Nice car! I like the drop and the wheels.

This made me curious about adapters. Looks like if any of us want to run different 5-lug wheels (like your BBS), and have a hard time getting adapters that fit, we can get custom ones made at Wheel Adapters, Wheel Spacers, Hub Rings, and much more! | Motorsport Technology. I was having fun configuring a custom set, and it appears the price is about $60/adapter. Not cheap to be sure, but wouldn't it be cool to run (if the wheel "fits" in other regards) a nice BBS LM or CH on a Cruze? :th_coolio:


----------



## jakkaroo (Feb 12, 2011)

BucaMan said:


> Nice car!
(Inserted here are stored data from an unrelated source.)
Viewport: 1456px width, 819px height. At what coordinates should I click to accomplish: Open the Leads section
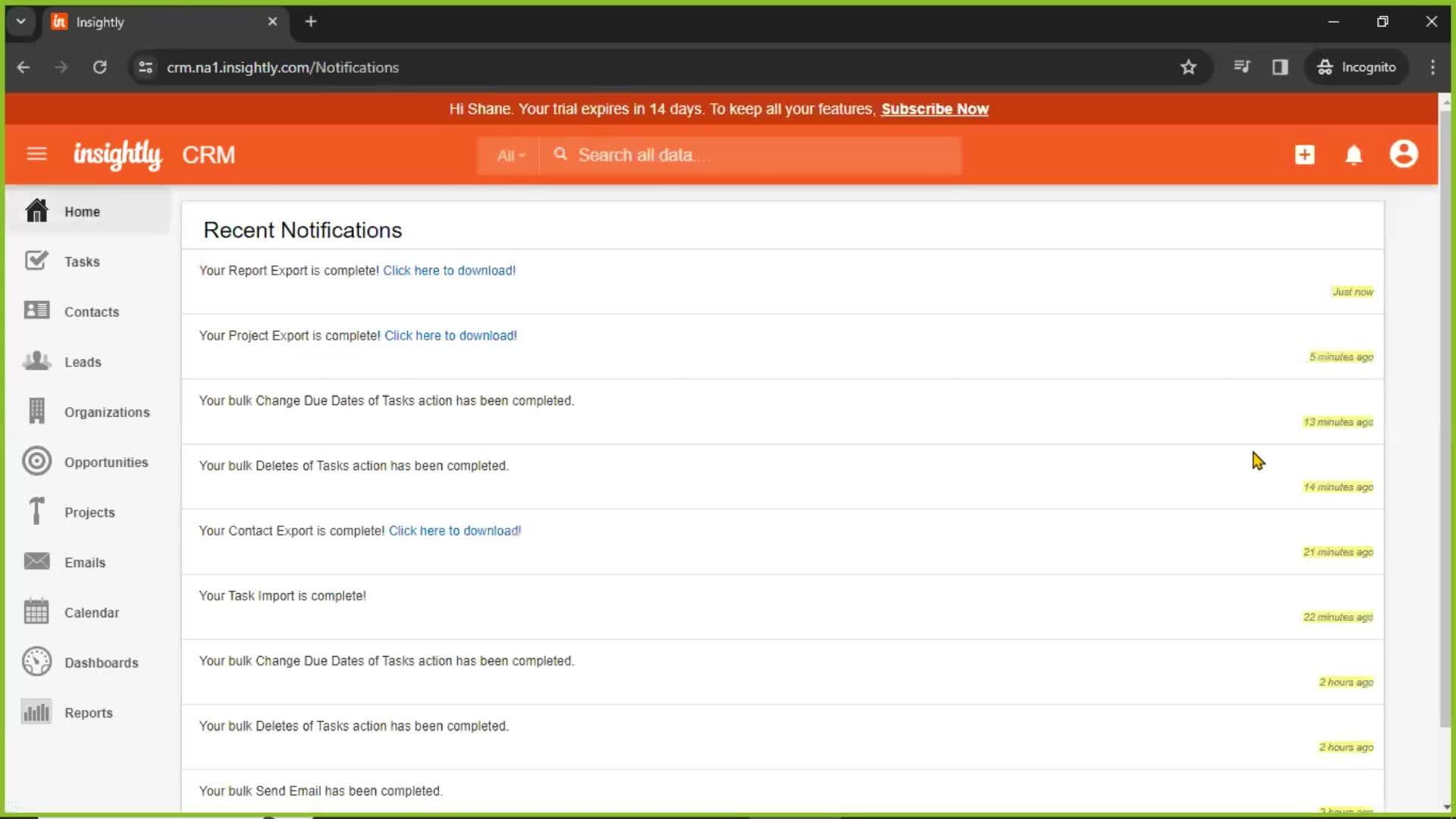pyautogui.click(x=83, y=361)
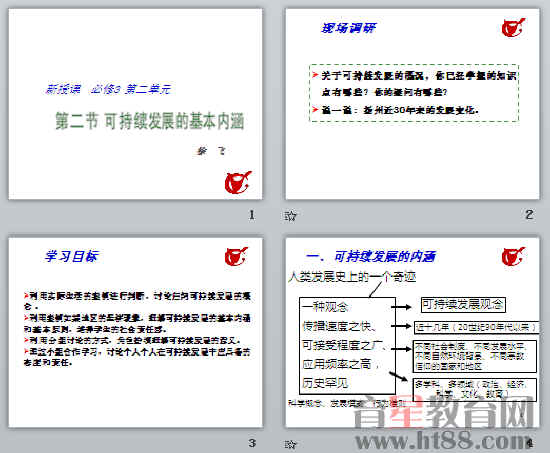This screenshot has height=453, width=550.
Task: Select the dashed green text box on slide 2
Action: (414, 93)
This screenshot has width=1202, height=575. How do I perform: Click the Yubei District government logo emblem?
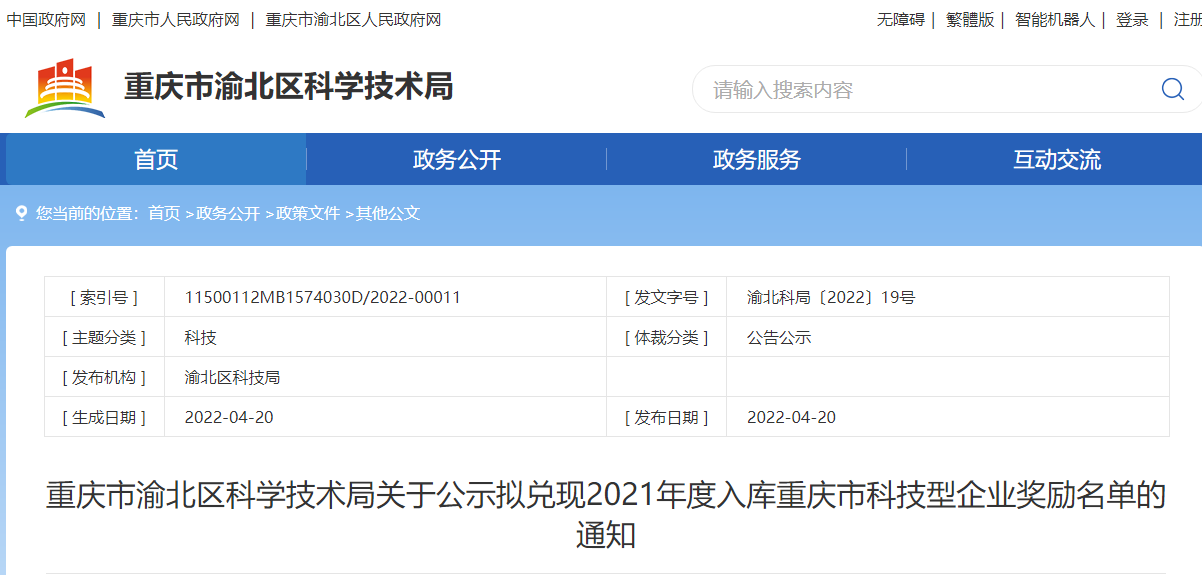pyautogui.click(x=65, y=88)
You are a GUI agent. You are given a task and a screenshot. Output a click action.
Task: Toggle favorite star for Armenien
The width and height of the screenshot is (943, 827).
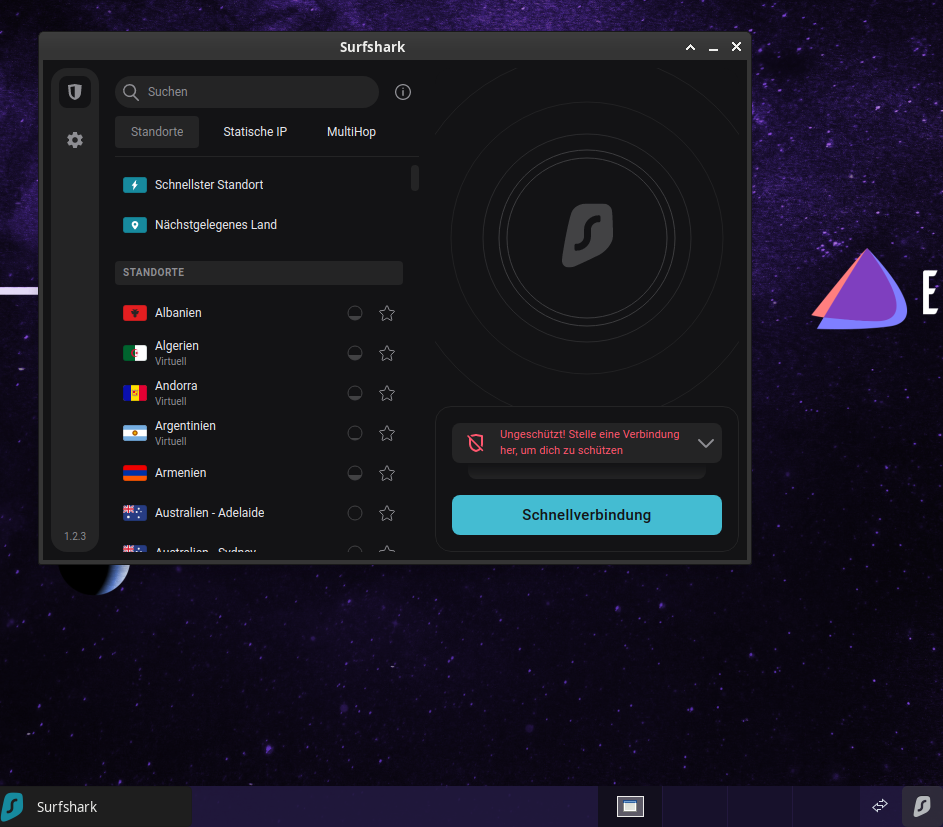click(387, 473)
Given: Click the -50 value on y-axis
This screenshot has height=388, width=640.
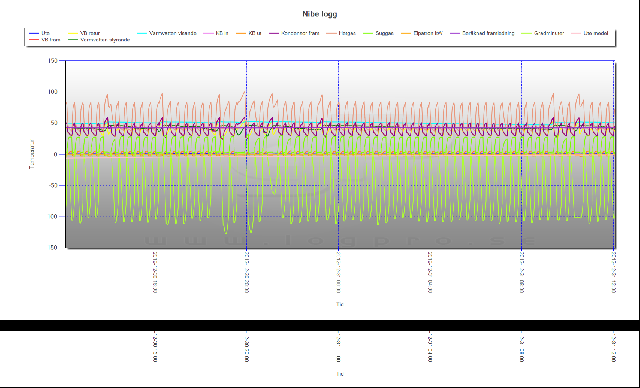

I like the drop and the wheels.
> 
> This made me curious about adapters. Looks like if any of us want to run different 5-lug wheels (like your BBS), and have a hard time getting adapters that fit, we can get custom ones made at Wheel Adapters, Wheel Spacers, Hub Rings, and much more! | Motorsport Technology. I was having fun configuring a custom set, and it appears the price is about $60/adapter. Not cheap to be sure, but it wouldn't it be cool to run (if the wheel "fits" in other regards) a nice BBS LM or CH on a Cruze? :th_coolio:


that what i needed thanks for the info and 60 bucks an adapter is about right for a Yamaha rhino spacers are 50 bucks a hub


----------